BEGIN Source extract

CAMBRIDGE, Mass., July 18, 2018 (Newswire.com) - Wistia, a video software provider for small and medium-sized businesses, today announces it has raised $17.3M in debt to pay back its angel investors, allowing it to remain true to its founders’ principles of being creatively-driven, long-lasting, and independent.
“The decision was one of the most important in Wistia's history,” said Chris Savage, Chief Executive Officer and Co-founder, Wistia. “Our goal was to realign everyone involved in Wistia on the same vision.”
Buying out its investors and sidestepping the booming availability of venture capital, comes after the uncommon entrepreneurial decision of turning down several opportunities to cash out and sell the business — a goal many founders target time after time.
“When we started the company, we hoped to sell it to Facebook in six months,” said Chris. “The truth of the matter is, it took us 11 years before some real offers came in. But once they did, the idea of actually selling had become much more complicated.”
In its search for an institution that could provide debt under the right terms, Wistia received offers from numerous firms. It chose Accel-KKR, which offered the right amount of debt, great terms, and an approach perfectly aligned with Wistia’s vision.

END Source extract
BEGIN Data provided

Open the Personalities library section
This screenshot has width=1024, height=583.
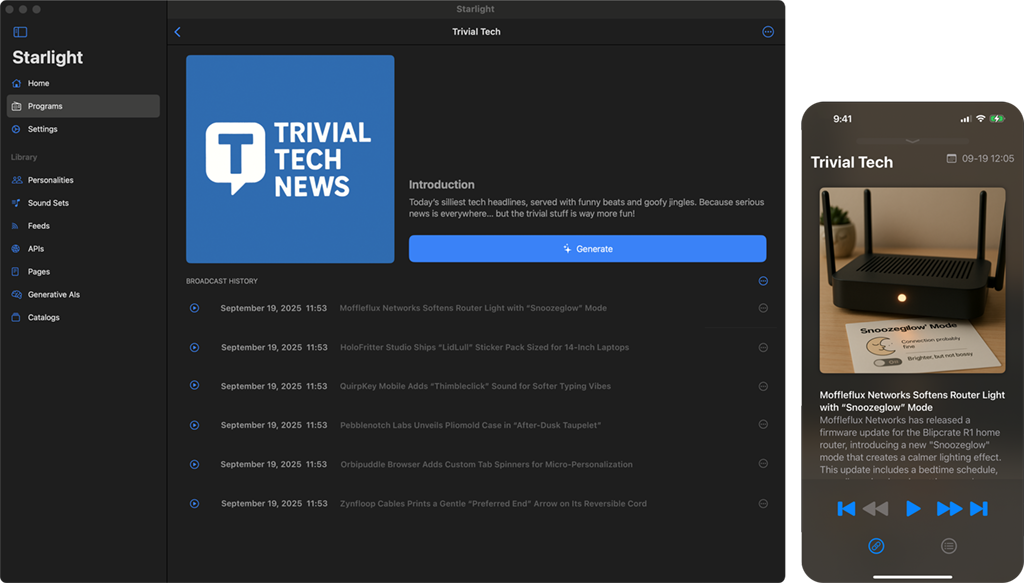pyautogui.click(x=50, y=180)
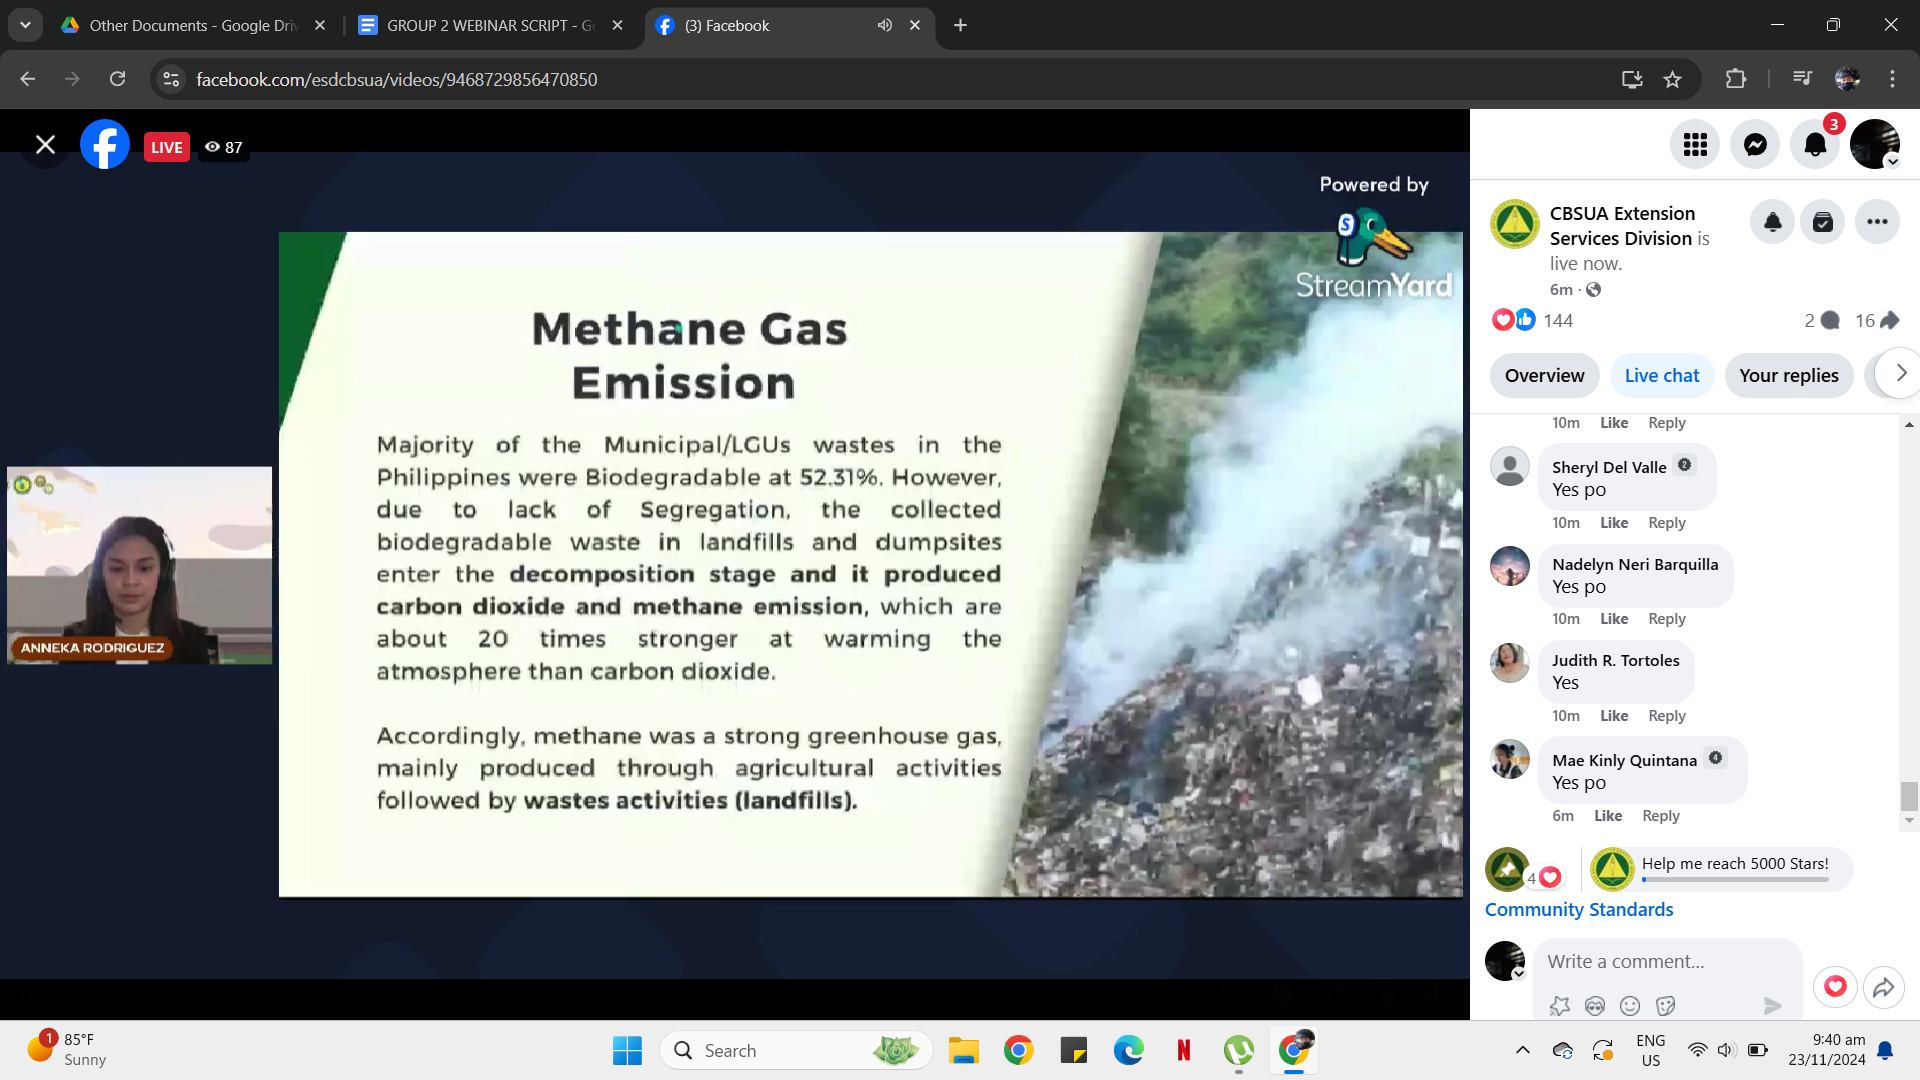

END Data provided

● **Parts of the exercise**
A: Could you retype the stretch of the Wistia press release from "In its search" through "with Wistia’s vision." word for word?
B: How would you continue the Wistia press release from where it stops?

● **Responses for each task**
A:
In its search for an institution that could provide debt under the right terms, Wistia received offers from numerous firms. It chose Accel-KKR, which offered the right amount of debt, great terms, and an approach perfectly aligned with Wistia’s vision.

B:
“We are excited to provide financing to Wistia in order for its founders and employees to remain independent and continue to grow the platform and achieve their long-term vision. Accel-KKR is proud to partner with companies that have top performing management teams along with strong underlying financial metrics like Wistia,” said Samantha Shows, Principal and Head of Credit Investing at Accel-KKR.
Over the past 12 years, Wistia has only raised $1.4M in angel funding, and with the help of its dedicated team, built a company with a $32M revenue run rate that’s grown 40 percent in the last 12 months. By now raising new money in debt financing, the company is able to:
- provide a great return to investors that took a huge bet on the business in the early days;
- create one class of stock for anyone involved in the company;
- ensure shareholder expectations are aligned with the company’s mission — if it’s not going to sell, it shouldn't give stock options as an incentive.
“We've also flipped the company back to being profitable, which feels amazing,” said Chris. “Revenue growth continues to pace strongly and we‘re growing in the way we love to grow, by thinking long term and taking risks we believe in. Revenue growth has been stronger since we have focused and simplified.”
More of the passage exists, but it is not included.